24 March 2013 | 6 Comments
In the next few posts, I’m going to talk about specific methods of outreach during the project. Specifically, I’m going to talk about outreach to:
Back in Lesson #5: Connecting with Bloggers, I talked about specific methods of outreach to bloggers and reviewers before you launch your Kickstarter project. Most of the advice in that post applies to outreach during the project as well, but I’m separating the two because no matter how many bloggers you reached out to before your project, it can never hurt to reach out to a few more during the project.
That’s where today’s post comes in. During your Kickstarter campaign, you’re going to be very busy. There are tons of different things you can do to promote the project and improve connections with backers…so many things, in fact, that you might encounter what us gamers call “analysis paralysis.” In the face of so many options and a ticking clock, you might freeze up and choose to do…nothing.
Obviously that’s not good. “Nothing” isn’t good enough. Kickstarter might look like a platform where you can launch a project and sit back to watch the money roll in, but that’s not how it works at all. You’re going to have to work your butt off not only to reach your funding goal, but also to do your backers justice and strive to reach your stretch goals.

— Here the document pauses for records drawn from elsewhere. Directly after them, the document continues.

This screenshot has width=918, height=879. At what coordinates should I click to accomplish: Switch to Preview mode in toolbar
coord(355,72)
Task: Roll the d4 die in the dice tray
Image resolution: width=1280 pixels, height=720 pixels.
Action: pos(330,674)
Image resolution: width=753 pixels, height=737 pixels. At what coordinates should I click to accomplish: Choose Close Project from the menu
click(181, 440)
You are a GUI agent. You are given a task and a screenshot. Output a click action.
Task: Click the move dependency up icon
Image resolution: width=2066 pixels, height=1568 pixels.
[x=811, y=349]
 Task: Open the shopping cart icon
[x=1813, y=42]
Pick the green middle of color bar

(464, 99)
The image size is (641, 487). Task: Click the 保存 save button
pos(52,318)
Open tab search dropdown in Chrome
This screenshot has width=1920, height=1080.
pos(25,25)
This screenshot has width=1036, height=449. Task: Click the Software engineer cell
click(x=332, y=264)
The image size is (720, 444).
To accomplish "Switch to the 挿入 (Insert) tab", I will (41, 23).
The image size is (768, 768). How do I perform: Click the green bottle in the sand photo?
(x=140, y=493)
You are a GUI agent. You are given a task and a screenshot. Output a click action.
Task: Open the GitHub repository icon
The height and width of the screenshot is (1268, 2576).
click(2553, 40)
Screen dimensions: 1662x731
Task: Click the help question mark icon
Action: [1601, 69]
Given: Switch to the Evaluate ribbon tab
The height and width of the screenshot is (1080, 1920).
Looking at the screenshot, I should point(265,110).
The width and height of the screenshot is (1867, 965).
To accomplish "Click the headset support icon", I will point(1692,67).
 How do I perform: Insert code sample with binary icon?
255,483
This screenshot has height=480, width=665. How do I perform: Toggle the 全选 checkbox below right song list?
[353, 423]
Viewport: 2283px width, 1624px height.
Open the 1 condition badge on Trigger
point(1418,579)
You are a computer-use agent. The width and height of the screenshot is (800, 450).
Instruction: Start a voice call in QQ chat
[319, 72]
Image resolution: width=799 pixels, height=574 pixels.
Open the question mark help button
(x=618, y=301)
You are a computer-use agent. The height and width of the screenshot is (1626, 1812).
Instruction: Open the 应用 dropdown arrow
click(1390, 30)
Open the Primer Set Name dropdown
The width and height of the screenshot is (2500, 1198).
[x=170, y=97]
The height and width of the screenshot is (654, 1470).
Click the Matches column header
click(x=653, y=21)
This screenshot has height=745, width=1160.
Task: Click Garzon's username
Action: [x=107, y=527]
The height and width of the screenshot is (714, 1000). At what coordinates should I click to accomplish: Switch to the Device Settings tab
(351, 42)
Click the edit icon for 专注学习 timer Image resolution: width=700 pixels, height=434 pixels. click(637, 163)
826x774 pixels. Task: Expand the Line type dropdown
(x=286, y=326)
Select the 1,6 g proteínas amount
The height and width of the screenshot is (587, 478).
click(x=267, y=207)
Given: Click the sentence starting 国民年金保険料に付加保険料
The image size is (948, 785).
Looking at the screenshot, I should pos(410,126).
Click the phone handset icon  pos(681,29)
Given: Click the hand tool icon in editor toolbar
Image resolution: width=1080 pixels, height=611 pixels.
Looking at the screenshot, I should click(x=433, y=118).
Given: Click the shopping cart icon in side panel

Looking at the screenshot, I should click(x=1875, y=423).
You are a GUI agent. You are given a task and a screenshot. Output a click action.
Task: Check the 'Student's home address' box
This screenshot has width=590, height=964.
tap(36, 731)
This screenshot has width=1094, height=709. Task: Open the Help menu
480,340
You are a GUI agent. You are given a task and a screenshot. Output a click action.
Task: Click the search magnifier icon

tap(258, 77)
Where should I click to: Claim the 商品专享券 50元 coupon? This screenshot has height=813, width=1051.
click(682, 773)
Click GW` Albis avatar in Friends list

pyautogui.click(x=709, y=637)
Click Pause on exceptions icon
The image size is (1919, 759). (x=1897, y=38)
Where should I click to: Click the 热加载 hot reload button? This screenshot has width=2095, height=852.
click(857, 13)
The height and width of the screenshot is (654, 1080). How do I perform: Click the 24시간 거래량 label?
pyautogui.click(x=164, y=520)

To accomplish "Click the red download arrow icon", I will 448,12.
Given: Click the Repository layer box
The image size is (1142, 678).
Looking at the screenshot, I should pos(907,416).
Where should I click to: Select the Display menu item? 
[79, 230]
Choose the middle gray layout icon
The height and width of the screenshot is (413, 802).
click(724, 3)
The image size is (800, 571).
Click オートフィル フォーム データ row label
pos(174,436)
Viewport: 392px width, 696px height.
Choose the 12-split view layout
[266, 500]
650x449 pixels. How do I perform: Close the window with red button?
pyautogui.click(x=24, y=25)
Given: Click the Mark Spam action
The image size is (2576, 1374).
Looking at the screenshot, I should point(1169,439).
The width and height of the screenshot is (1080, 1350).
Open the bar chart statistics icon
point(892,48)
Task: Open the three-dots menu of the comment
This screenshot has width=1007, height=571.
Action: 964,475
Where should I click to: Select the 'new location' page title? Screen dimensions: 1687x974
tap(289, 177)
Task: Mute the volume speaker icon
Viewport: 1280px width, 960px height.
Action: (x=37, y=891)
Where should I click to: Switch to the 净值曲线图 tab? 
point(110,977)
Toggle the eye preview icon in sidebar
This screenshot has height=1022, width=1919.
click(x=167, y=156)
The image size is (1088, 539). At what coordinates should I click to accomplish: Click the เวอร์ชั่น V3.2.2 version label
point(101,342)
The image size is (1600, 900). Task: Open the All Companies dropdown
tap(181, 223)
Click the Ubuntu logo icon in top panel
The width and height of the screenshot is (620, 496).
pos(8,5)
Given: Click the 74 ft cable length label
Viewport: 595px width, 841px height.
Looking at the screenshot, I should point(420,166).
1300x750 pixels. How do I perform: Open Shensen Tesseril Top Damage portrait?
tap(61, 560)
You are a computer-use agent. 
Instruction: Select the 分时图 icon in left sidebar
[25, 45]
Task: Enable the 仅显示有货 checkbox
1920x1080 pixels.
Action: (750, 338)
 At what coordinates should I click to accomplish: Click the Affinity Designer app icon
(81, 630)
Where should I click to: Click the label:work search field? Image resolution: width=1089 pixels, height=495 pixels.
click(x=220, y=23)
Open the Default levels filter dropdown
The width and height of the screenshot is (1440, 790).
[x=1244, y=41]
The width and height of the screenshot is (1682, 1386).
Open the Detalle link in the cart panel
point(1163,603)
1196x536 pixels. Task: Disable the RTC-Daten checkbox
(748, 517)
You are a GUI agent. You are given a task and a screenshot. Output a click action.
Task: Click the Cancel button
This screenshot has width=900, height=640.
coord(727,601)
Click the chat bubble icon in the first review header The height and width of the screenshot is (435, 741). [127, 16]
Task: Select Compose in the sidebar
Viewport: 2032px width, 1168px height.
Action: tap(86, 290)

So to avoid this analysis paralysis, you need some structure. You need a plan. You need goals.
For Viticulture, my goal was to have the game mentioned by a blogger, podcast, reviewer, or local press once a day. Most of those mentions were in the form of interviews, but some were guest entries, reviews, or simple mentions of the game.
This goal not only helped more people find out about Viticulture, but it also helped keep me sane during the campaign. There isn’t enough time in the day to reach out to everyone and answer all interviews on a single day. By spreading them out over the course of the project, I was able to pace myself and balance the press that Viticulture got.
That last point is particularly important because a common occurrence on Kickstarter is to start off hot and then go cold for a while before warming up at the end of the campaign. A steady stream of outreach will help you avoid those mid-campaign doldrums.
That’s the foundation for the next few posts. Set reasonable, achievable goals for outreach over the course of your campaign, and then fulfill those goals one step at a time.